---------- Document excerpt ----------

Real incidents are your most powerful sales tool. A prospect who sees an actual account compromise — complete with a timeline of the attacker's activity, what they accessed, and how it was caught — is far more convinced than one who reads a spec sheet.

The Anonymize feature makes it safe to use real incidents in any sales context:

* **Victory lap**: Show a prospect a live-monitored incident that Petra caught and stopped fast. The story sells itself: attacker gets in, Petra flags it within minutes, account is locked, threat remediated.
* **Cautionary tale**: Onboard a prospect's tenant and let Petra Scan surface what attackers were already doing in their environment. Use Anonymize to walk another prospect through a similar finding without revealing who the victim was.

## How to Anonymize an Incident

1. Navigate to any incident in the Petra dashboard.
2. Click the **Anonymize** button in the top right of the incident page.
3. A menu opens with redaction options. Choose a preset or configure fields manually.
4. The incident view updates instantly — the URL encodes your settings, so you can copy the link and share it directly with a prospect. Anyone opening the link sees the same redacted view.

<Tip>
  Because anonymization is URL-based, you can prepare a link in advance and share it in an email, a slide deck, or a screen share without any risk of accidentally revealing the wrong information mid-demo.

---------- Data excerpts ----------

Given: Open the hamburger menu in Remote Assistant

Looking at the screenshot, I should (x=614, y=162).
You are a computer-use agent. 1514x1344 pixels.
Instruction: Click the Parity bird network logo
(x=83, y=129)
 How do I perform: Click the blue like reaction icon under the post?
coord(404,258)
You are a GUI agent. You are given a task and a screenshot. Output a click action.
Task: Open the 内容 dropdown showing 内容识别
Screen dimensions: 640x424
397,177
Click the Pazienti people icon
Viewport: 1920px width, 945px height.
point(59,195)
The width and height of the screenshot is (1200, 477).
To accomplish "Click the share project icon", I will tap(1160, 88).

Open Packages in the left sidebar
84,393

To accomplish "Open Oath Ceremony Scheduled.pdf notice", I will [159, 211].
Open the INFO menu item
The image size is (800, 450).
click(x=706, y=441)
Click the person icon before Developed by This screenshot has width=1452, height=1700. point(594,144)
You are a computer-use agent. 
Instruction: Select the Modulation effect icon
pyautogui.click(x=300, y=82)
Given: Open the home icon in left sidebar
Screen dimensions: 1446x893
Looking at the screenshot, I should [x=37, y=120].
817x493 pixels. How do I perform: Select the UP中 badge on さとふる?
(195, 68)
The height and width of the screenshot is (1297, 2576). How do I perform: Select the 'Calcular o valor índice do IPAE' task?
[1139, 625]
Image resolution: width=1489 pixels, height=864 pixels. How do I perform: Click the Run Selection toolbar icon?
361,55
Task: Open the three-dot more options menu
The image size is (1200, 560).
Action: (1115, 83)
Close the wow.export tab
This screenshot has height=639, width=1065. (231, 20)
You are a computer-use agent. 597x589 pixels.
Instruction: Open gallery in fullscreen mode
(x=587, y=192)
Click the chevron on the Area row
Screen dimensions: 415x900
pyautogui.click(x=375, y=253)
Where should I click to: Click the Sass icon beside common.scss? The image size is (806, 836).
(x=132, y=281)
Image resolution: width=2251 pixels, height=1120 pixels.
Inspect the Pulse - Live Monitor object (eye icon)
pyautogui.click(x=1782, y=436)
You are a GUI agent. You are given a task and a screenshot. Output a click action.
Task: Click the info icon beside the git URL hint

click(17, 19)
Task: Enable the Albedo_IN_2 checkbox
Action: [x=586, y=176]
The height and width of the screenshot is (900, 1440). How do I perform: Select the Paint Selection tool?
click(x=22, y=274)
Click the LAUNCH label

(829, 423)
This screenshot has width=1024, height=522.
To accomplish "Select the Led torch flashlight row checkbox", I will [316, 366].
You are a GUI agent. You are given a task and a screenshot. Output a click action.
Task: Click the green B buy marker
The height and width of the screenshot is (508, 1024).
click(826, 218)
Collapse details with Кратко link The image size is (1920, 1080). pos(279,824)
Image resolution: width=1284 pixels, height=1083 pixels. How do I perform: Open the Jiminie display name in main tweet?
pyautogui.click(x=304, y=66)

----------

### Task instructions
[A] Rewrite the part of the Anonymize guide between "1. Navigate to" and "wrong information mid-demo.", inclusive, using "client" in place of "prospect".
[B] According to the Anonymize guide, where is the Anonymize button on the incident page?

### Solutions by task
[A]
1. Navigate to any incident in the Petra dashboard.
2. Click the **Anonymize** button in the top right of the incident page.
3. A menu opens with redaction options. Choose a preset or configure fields manually.
4. The incident view updates instantly — the URL encodes your settings, so you can copy the link and share it directly with a client. Anyone opening the link sees the same redacted view.

<Tip>
  Because anonymization is URL-based, you can prepare a link in advance and share it in an email, a slide deck, or a screen share without any risk of accidentally revealing the wrong information mid-demo.

[B] In the top right of the incident page.